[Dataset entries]
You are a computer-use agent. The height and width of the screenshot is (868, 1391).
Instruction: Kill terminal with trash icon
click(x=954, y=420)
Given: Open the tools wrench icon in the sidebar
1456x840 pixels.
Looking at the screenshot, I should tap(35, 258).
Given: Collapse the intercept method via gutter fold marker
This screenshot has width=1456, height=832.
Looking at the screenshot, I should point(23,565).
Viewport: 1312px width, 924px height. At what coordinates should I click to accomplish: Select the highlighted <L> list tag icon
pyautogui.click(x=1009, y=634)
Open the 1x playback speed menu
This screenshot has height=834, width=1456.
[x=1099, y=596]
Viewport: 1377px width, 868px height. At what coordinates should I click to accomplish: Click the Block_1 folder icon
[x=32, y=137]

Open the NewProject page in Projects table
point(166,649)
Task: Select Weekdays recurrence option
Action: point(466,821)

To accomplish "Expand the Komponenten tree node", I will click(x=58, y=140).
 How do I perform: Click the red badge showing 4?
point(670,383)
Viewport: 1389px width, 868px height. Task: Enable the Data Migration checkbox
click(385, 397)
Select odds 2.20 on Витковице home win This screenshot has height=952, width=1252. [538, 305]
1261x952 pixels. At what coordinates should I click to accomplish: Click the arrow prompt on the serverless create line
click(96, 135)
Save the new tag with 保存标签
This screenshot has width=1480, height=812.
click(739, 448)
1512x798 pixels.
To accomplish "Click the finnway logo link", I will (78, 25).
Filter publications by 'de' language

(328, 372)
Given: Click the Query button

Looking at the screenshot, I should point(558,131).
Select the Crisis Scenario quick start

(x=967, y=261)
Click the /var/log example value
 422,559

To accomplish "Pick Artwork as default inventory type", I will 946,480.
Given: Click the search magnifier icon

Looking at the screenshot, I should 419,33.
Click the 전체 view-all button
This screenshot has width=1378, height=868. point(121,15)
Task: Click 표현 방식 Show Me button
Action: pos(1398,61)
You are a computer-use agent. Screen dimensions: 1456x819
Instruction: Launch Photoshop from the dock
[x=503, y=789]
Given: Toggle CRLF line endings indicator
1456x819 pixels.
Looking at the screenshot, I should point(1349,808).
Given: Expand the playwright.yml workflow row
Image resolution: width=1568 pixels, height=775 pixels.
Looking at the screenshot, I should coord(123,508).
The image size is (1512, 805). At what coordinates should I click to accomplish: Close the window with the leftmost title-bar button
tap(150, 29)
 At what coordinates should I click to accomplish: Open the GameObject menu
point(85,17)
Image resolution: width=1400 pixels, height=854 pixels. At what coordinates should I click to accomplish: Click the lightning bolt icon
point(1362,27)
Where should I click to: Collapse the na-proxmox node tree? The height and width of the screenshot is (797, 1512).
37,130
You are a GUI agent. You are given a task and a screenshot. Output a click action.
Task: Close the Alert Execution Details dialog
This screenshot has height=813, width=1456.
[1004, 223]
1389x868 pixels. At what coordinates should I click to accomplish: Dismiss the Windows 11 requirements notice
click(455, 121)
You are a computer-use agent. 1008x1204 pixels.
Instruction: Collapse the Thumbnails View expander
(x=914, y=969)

TASK OBJECTIVE
When you answer, repeat each entry exactly as it appears above.

ANSWER BOX
You are a computer-use agent. The height and width of the screenshot is (868, 1391).
Instruction: Kill terminal with trash icon
click(x=954, y=420)
Given: Open the tools wrench icon in the sidebar
1456x840 pixels.
Looking at the screenshot, I should tap(35, 258).
Given: Collapse the intercept method via gutter fold marker
This screenshot has width=1456, height=832.
Looking at the screenshot, I should point(23,565).
Viewport: 1312px width, 924px height. At what coordinates should I click to accomplish: Select the highlighted <L> list tag icon
pyautogui.click(x=1009, y=634)
Open the 1x playback speed menu
This screenshot has height=834, width=1456.
[x=1099, y=596]
Viewport: 1377px width, 868px height. At what coordinates should I click to accomplish: Click the Block_1 folder icon
[x=32, y=137]

Open the NewProject page in Projects table
point(166,649)
Task: Select Weekdays recurrence option
Action: point(466,821)

To accomplish "Expand the Komponenten tree node", I will click(x=58, y=140).
 How do I perform: Click the red badge showing 4?
point(670,383)
Viewport: 1389px width, 868px height. Task: Enable the Data Migration checkbox
click(385, 397)
Select odds 2.20 on Витковице home win This screenshot has height=952, width=1252. [538, 305]
1261x952 pixels. At what coordinates should I click to accomplish: Click the arrow prompt on the serverless create line
click(96, 135)
Save the new tag with 保存标签
This screenshot has width=1480, height=812.
click(739, 448)
1512x798 pixels.
To accomplish "Click the finnway logo link", I will (78, 25).
Filter publications by 'de' language

(328, 372)
Given: Click the Query button

Looking at the screenshot, I should point(558,131).
Select the Crisis Scenario quick start

(x=967, y=261)
Click the /var/log example value
 422,559

To accomplish "Pick Artwork as default inventory type", I will 946,480.
Given: Click the search magnifier icon

Looking at the screenshot, I should 419,33.
Click the 전체 view-all button
This screenshot has width=1378, height=868. point(121,15)
Task: Click 표현 방식 Show Me button
Action: pos(1398,61)
You are a computer-use agent. Screen dimensions: 1456x819
Instruction: Launch Photoshop from the dock
[x=503, y=789]
Given: Toggle CRLF line endings indicator
1456x819 pixels.
Looking at the screenshot, I should point(1349,808).
Given: Expand the playwright.yml workflow row
Image resolution: width=1568 pixels, height=775 pixels.
Looking at the screenshot, I should coord(123,508).
The image size is (1512, 805). At what coordinates should I click to accomplish: Close the window with the leftmost title-bar button
tap(150, 29)
 At what coordinates should I click to accomplish: Open the GameObject menu
point(85,17)
Image resolution: width=1400 pixels, height=854 pixels. At what coordinates should I click to accomplish: Click the lightning bolt icon
point(1362,27)
Where should I click to: Collapse the na-proxmox node tree? The height and width of the screenshot is (797, 1512).
37,130
You are a GUI agent. You are given a task and a screenshot. Output a click action.
Task: Close the Alert Execution Details dialog
This screenshot has height=813, width=1456.
[1004, 223]
1389x868 pixels. At what coordinates should I click to accomplish: Dismiss the Windows 11 requirements notice
click(455, 121)
You are a computer-use agent. 1008x1204 pixels.
Instruction: Collapse the Thumbnails View expander
(x=914, y=969)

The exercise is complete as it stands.